> Records provided
※
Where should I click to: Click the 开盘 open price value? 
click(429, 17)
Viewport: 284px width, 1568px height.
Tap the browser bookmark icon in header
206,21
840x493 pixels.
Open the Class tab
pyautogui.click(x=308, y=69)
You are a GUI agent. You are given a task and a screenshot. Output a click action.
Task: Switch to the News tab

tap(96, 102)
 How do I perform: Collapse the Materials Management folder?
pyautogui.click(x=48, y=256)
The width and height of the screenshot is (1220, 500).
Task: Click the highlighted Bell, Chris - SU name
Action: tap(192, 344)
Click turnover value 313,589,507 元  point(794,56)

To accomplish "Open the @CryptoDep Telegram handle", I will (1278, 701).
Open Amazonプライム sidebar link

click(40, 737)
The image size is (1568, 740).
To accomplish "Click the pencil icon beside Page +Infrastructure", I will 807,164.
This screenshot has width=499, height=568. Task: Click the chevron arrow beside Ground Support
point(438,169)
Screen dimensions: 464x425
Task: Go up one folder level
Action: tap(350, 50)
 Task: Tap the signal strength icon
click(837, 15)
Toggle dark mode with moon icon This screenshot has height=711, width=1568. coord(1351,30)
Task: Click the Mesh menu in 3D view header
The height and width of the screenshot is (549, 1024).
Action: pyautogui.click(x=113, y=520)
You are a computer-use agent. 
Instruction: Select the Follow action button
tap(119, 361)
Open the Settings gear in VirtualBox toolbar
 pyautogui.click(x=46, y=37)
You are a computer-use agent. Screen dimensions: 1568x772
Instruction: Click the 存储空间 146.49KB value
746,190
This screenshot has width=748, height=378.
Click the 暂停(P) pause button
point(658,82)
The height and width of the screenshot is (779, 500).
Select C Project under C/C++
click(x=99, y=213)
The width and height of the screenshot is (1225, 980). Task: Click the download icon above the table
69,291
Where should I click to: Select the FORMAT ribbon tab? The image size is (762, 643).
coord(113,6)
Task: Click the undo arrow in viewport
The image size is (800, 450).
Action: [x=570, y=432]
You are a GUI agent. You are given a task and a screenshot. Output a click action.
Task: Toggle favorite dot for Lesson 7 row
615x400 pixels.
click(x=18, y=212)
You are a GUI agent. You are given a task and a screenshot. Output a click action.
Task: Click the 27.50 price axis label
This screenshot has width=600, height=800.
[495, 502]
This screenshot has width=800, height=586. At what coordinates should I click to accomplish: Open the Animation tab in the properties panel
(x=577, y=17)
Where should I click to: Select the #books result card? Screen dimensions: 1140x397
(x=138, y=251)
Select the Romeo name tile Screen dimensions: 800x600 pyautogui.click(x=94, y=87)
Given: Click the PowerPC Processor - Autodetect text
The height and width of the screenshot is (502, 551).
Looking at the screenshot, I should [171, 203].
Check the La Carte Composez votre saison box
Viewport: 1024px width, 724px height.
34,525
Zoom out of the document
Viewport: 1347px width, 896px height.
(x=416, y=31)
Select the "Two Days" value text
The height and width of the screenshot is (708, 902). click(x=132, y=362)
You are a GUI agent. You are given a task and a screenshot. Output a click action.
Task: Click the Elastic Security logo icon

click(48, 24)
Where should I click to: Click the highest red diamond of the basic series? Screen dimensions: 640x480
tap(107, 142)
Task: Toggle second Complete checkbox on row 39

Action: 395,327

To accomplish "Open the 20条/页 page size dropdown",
※
> Problem to work on
Exactly as shown above, copy out the material.

> Answer for the task
Where should I click to: Click the 开盘 open price value? 
click(429, 17)
Viewport: 284px width, 1568px height.
Tap the browser bookmark icon in header
206,21
840x493 pixels.
Open the Class tab
pyautogui.click(x=308, y=69)
You are a GUI agent. You are given a task and a screenshot. Output a click action.
Task: Switch to the News tab

tap(96, 102)
 How do I perform: Collapse the Materials Management folder?
pyautogui.click(x=48, y=256)
The width and height of the screenshot is (1220, 500).
Task: Click the highlighted Bell, Chris - SU name
Action: tap(192, 344)
Click turnover value 313,589,507 元  point(794,56)

To accomplish "Open the @CryptoDep Telegram handle", I will (1278, 701).
Open Amazonプライム sidebar link

click(40, 737)
The image size is (1568, 740).
To accomplish "Click the pencil icon beside Page +Infrastructure", I will 807,164.
This screenshot has width=499, height=568. Task: Click the chevron arrow beside Ground Support
point(438,169)
Screen dimensions: 464x425
Task: Go up one folder level
Action: tap(350, 50)
 Task: Tap the signal strength icon
click(837, 15)
Toggle dark mode with moon icon This screenshot has height=711, width=1568. coord(1351,30)
Task: Click the Mesh menu in 3D view header
The height and width of the screenshot is (549, 1024).
Action: pyautogui.click(x=113, y=520)
You are a computer-use agent. 
Instruction: Select the Follow action button
tap(119, 361)
Open the Settings gear in VirtualBox toolbar
 pyautogui.click(x=46, y=37)
You are a computer-use agent. Screen dimensions: 1568x772
Instruction: Click the 存储空间 146.49KB value
746,190
This screenshot has width=748, height=378.
Click the 暂停(P) pause button
point(658,82)
The height and width of the screenshot is (779, 500).
Select C Project under C/C++
click(x=99, y=213)
The width and height of the screenshot is (1225, 980). Task: Click the download icon above the table
69,291
Where should I click to: Select the FORMAT ribbon tab? The image size is (762, 643).
coord(113,6)
Task: Click the undo arrow in viewport
The image size is (800, 450).
Action: [x=570, y=432]
You are a GUI agent. You are given a task and a screenshot. Output a click action.
Task: Toggle favorite dot for Lesson 7 row
615x400 pixels.
click(x=18, y=212)
You are a GUI agent. You are given a task and a screenshot. Output a click action.
Task: Click the 27.50 price axis label
This screenshot has width=600, height=800.
[495, 502]
This screenshot has width=800, height=586. At what coordinates should I click to accomplish: Open the Animation tab in the properties panel
(x=577, y=17)
Where should I click to: Select the #books result card? Screen dimensions: 1140x397
(x=138, y=251)
Select the Romeo name tile Screen dimensions: 800x600 pyautogui.click(x=94, y=87)
Given: Click the PowerPC Processor - Autodetect text
The height and width of the screenshot is (502, 551).
Looking at the screenshot, I should [171, 203].
Check the La Carte Composez votre saison box
Viewport: 1024px width, 724px height.
34,525
Zoom out of the document
Viewport: 1347px width, 896px height.
(x=416, y=31)
Select the "Two Days" value text
The height and width of the screenshot is (708, 902). click(x=132, y=362)
You are a GUI agent. You are given a task and a screenshot. Output a click action.
Task: Click the Elastic Security logo icon

click(48, 24)
Where should I click to: Click the highest red diamond of the basic series? Screen dimensions: 640x480
tap(107, 142)
Task: Toggle second Complete checkbox on row 39

Action: 395,327

To accomplish "Open the 20条/页 page size dropdown",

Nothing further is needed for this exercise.